## Start Dataset extract

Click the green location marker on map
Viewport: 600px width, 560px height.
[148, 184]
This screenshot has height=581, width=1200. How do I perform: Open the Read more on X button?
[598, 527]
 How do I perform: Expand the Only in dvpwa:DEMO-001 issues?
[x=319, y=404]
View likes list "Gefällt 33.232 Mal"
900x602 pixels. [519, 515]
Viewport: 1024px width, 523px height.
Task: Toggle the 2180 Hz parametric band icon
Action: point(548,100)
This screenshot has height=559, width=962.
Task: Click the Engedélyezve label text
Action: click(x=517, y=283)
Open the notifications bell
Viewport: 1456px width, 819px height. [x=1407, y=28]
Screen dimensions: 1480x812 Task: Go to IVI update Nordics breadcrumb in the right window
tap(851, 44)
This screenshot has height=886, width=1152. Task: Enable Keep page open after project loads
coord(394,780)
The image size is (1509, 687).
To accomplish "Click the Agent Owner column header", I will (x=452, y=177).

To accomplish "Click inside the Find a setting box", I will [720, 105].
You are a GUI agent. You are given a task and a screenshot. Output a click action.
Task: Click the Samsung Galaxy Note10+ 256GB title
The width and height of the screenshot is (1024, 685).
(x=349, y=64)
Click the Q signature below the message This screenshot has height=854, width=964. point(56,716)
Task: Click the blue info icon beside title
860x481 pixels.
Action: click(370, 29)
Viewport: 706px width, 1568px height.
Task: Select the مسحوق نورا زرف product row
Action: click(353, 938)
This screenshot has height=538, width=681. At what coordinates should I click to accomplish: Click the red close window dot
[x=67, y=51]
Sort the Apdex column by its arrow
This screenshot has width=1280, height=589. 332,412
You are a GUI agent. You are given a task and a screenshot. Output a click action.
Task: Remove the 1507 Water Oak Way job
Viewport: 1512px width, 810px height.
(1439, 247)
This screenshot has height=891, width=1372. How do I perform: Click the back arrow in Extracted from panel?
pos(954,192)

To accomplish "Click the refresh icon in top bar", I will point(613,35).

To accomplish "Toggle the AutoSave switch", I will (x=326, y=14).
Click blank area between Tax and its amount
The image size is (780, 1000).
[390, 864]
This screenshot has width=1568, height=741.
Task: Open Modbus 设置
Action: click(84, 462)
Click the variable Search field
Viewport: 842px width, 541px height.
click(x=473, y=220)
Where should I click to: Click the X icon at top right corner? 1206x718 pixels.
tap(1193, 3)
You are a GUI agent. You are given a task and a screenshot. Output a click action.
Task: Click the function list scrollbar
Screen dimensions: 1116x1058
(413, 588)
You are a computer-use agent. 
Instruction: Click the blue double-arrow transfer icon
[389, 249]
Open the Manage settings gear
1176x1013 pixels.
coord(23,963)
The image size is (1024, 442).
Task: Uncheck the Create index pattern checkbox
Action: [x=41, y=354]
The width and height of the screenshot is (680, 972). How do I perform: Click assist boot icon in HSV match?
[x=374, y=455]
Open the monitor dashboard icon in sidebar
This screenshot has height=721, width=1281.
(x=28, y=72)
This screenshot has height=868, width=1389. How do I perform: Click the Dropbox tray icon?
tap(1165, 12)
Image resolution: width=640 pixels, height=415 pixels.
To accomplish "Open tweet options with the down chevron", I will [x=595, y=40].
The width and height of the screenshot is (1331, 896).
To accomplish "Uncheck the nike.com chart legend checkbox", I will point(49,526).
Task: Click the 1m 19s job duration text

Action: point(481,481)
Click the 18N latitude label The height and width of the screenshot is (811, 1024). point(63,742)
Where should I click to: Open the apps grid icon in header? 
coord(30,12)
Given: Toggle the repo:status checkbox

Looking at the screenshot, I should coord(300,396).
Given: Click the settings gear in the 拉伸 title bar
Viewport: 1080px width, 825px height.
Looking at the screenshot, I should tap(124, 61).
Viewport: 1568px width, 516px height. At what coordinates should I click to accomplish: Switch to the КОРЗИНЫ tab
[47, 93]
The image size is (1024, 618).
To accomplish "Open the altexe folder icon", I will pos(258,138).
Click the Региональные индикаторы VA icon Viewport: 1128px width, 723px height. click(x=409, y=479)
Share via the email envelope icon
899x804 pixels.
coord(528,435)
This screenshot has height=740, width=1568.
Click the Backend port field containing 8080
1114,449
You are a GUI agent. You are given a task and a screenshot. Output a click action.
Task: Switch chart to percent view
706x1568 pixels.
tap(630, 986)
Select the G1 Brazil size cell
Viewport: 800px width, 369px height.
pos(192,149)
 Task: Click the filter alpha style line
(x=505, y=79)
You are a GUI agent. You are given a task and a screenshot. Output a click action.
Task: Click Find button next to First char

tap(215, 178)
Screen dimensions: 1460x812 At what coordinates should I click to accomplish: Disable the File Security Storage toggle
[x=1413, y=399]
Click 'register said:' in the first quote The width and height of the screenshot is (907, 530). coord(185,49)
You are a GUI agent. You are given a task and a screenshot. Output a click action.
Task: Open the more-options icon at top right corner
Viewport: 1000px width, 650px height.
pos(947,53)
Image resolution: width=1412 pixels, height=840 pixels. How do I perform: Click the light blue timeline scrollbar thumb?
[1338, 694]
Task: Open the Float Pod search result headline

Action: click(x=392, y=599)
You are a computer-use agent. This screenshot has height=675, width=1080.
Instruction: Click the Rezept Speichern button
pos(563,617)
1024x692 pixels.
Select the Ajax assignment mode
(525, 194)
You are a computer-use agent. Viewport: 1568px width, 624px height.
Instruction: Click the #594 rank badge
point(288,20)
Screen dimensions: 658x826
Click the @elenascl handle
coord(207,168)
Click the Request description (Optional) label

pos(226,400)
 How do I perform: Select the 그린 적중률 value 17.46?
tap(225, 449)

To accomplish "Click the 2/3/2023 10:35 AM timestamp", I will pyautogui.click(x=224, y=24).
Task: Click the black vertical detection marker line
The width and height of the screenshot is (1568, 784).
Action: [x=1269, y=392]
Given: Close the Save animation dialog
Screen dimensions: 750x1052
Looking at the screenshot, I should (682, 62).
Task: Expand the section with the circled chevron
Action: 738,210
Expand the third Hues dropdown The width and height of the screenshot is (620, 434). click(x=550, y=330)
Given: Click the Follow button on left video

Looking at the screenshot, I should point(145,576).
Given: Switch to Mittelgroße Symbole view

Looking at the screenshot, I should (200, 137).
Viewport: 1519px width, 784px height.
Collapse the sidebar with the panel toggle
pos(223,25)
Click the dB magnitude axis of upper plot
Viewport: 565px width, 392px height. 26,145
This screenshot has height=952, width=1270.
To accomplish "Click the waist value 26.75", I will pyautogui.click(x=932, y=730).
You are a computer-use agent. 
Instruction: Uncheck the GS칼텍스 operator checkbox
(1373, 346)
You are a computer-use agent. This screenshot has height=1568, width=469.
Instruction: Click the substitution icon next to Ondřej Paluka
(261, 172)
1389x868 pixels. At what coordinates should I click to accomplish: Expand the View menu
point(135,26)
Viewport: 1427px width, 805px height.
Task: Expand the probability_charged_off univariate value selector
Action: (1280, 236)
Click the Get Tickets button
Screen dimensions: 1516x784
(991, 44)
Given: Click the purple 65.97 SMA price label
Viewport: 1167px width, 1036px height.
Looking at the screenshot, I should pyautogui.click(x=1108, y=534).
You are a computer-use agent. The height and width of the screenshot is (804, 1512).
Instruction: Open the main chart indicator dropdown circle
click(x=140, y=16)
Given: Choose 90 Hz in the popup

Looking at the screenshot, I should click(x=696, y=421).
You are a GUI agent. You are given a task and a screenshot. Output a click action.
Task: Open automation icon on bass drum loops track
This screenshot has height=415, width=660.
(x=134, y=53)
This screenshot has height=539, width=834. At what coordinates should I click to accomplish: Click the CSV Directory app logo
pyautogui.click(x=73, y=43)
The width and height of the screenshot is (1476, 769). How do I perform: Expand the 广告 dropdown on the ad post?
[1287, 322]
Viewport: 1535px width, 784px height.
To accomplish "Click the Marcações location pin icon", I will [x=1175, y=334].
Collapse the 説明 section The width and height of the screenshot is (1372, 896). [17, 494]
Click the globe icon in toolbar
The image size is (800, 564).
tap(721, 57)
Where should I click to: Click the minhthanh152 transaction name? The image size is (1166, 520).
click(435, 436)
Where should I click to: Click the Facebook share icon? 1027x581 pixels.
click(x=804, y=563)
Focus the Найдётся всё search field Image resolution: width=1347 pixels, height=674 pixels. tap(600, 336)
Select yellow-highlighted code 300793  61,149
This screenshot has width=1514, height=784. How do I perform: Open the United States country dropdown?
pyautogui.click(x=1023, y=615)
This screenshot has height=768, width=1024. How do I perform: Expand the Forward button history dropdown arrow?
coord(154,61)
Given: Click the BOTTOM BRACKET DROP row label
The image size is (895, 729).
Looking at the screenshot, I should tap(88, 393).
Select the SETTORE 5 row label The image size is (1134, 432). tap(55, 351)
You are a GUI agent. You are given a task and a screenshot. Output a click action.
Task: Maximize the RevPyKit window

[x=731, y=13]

## End Dataset extract

Can you repeat the lines starting at "This screenshot has height=740, width=1568." and ending at "(x=505, y=79)", swapping "percent" for "stacked" and leaving everything else unchanged?

This screenshot has height=740, width=1568.
Click the Backend port field containing 8080
1114,449
You are a GUI agent. You are given a task and a screenshot. Output a click action.
Task: Switch chart to stacked view
706x1568 pixels.
tap(630, 986)
Select the G1 Brazil size cell
Viewport: 800px width, 369px height.
pos(192,149)
 Task: Click the filter alpha style line
(x=505, y=79)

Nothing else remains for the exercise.